Essa metodologia imposta está quase sempre vinculada à sede de resultados, que acaba por atropelar os mecanismos mais livres e eficazes de aprendizagem. Hoje, as aprovações no vestibular representam uma parcela gorda de publicidade e, consequentemente, movimentam o mercado. Escolas particulares são empresas, não é mesmo? Educação tornou-se também mercadoria. E, muitas vezes, numa empresa, se esquece a questão humana...
Pois bem, com essa corrida "vestibulística", a maioria dos colégios hoje tem infligido sobre a didática dos professores, sufocando-os, a sede por aprovação, por notas altas em exames universitários, enquanto o mais importante (transmissão e absorção reais de conhecimento) acaba eclipsado pela urgência de treinar os alunos a marcarem mais bolinhas num cartão-resposta em menos tempo que o "adversário".
Já está institucionalizado e sedimentado esse sistema-bitola no Brasil. Poucas escolas escapam. E imagine se não nos tivéssemos focado quase que exclusivamente no universo dos problemas dos colégios pagos... O texto não acabaria hoje! Mas vale ressaltar que, nas escolas públicas, embora seja um mito pernicioso a ideia de que não há aprovações ao ensino superior, os índices de rendimento são baixíssimos. Culpa do professor? Também não.
Culpa desse abismo social, moral, psicológico em que estudantes de menor renda estão encerrados: ao mesmo tempo em que tentam estudar, têm de lidar com problemas como os de criminalidade em seus bairros, falta de segurança, fome, medo...
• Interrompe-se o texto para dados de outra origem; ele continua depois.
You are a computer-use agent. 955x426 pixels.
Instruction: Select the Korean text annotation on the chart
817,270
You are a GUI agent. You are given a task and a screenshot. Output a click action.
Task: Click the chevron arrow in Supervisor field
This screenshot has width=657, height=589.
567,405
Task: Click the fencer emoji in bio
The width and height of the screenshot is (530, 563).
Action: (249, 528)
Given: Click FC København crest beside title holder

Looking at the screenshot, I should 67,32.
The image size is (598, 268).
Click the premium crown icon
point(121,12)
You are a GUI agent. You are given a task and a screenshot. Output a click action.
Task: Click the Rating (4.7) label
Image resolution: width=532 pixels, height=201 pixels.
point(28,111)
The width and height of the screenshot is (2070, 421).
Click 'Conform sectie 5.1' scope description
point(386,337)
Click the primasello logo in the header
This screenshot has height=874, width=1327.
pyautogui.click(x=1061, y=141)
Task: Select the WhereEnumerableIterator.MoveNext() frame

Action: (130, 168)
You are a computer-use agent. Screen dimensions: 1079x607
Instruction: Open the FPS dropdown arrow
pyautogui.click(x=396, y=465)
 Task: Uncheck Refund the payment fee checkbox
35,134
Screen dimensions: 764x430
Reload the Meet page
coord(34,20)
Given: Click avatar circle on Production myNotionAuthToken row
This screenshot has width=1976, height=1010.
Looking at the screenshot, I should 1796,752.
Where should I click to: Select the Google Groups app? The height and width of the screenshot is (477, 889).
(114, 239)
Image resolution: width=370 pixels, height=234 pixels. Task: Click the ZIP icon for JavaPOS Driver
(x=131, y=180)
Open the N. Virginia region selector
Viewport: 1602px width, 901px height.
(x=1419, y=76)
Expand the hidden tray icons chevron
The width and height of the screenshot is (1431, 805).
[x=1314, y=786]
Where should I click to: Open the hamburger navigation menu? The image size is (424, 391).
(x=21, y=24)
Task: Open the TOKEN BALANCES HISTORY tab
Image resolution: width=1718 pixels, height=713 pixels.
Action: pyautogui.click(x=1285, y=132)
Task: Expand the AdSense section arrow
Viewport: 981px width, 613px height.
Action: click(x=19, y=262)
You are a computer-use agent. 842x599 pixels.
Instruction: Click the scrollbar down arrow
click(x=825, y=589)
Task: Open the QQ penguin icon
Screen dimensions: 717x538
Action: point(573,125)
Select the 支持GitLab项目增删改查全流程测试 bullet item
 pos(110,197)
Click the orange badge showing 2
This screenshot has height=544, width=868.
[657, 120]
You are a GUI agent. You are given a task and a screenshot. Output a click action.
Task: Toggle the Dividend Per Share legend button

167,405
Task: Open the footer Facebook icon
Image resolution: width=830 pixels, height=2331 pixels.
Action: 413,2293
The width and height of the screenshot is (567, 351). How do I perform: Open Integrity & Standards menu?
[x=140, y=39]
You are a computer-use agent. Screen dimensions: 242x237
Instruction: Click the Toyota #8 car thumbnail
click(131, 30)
Enfim, conclui-se que a situação dos professores é mais grave do que costumamos considerar. Sobre esta classe e estrato da sociedade trabalhista, se equilibram e se refletem praticamente todas as mazelas da realidade brasileira. Tendo isso em vista, devemos, pelo menos, parar de torcer os narizes ao ouvirmos falar da próxima greve de professores... Um recesso é pouco diante do universo de precariedades e omissões que eles conseguem conciliar enquanto realizam diariamente o seu trabalho-missão-pesadelo.